Tout le monde connaît l’historique de cette cascade, arrivée en grande pompe en 1883 de Saint Jean La Rivière via le Canal de Gairaut, et dont les eaux sont traitées à Rimiez. On bâtit une maison de style autrichien,  la maison du gardien, dite la « Maison de Garde ». De la fin décembre 1883 à Mai 1884, se tint l’Exposition Internationale de Nice  sur la Colline du Piol, d’où peut-être la nécessité de faire venir l’eau de la Vésubie ? Une des meilleures eaux du département, d’ailleurs…

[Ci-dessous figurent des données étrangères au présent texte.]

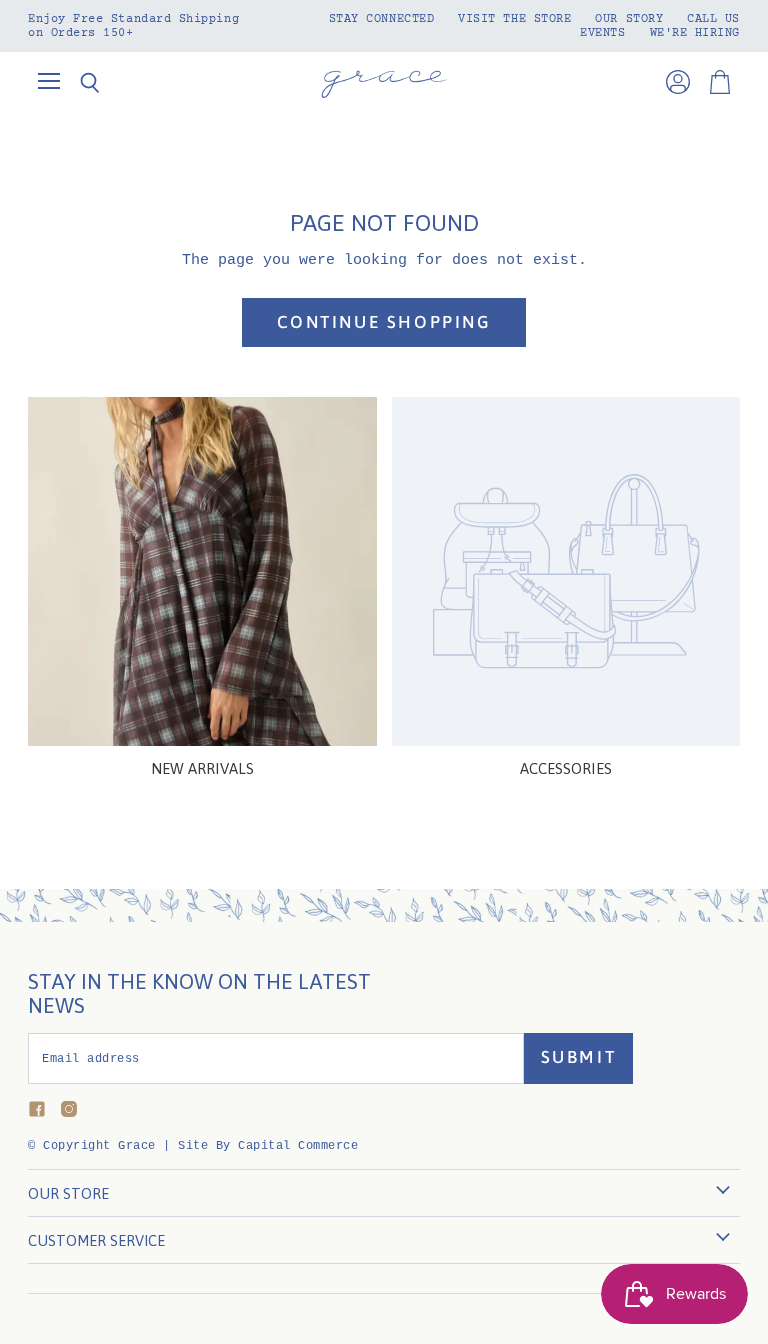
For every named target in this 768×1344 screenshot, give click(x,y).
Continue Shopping (384, 322)
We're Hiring (695, 33)
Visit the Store (514, 19)
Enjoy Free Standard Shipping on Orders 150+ (133, 26)
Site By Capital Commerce (268, 1146)
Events (602, 33)
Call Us (713, 19)
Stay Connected (382, 19)
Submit (579, 1057)
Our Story (629, 19)
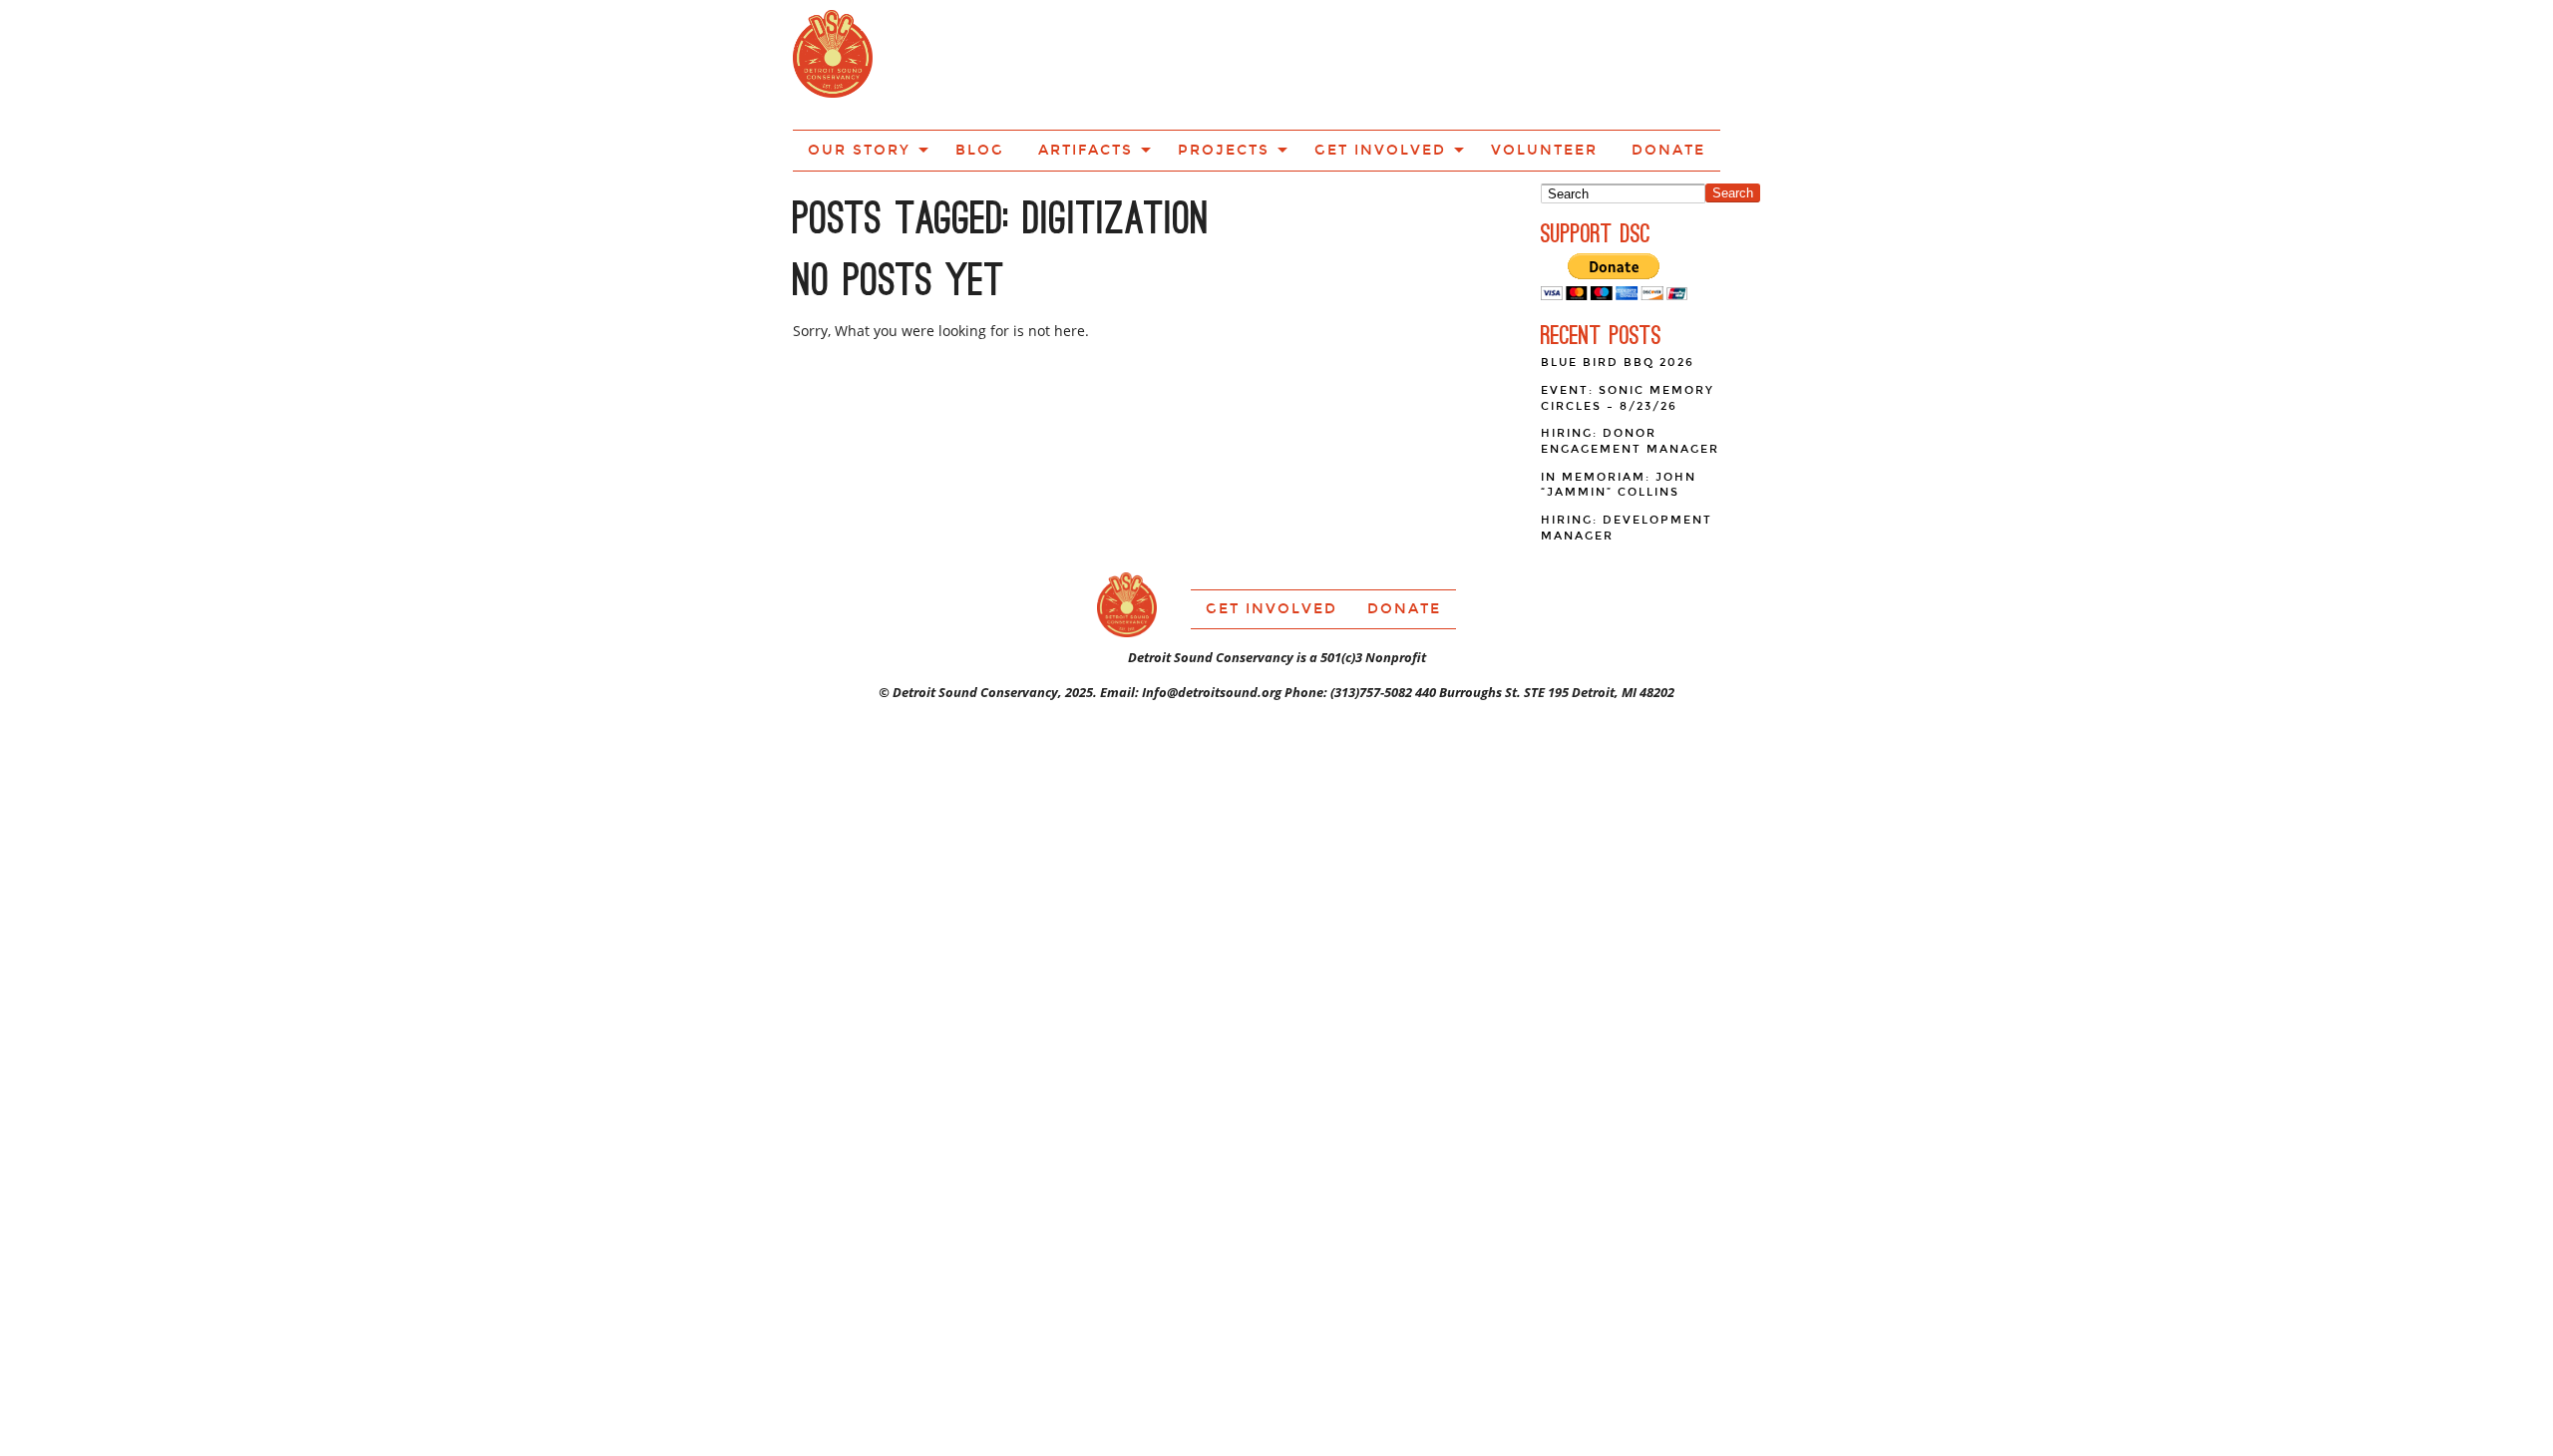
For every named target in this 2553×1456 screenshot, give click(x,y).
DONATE (1632, 63)
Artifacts (1146, 63)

C’est un endroit bien emblématique pour les Niçois, qui se dégrade de plus en plus… D’où la nécessité pour moi de faire le point sur certaines choses. Ce qui le rendra bien moins romantique… Selon des recherches, la maison en elle-même appartient à Veolia, après avoir appartenu à la Compagnie Générale des Eaux, d’où, tout ce qui l’entoure, je suppose, jardins… etc. Quand je disais que ce n’est pas limpide… Besoin d’un peu de transparence ! A qui appartient le terrain, sachant qu’il y a des rondes de police sur la route la traversant ?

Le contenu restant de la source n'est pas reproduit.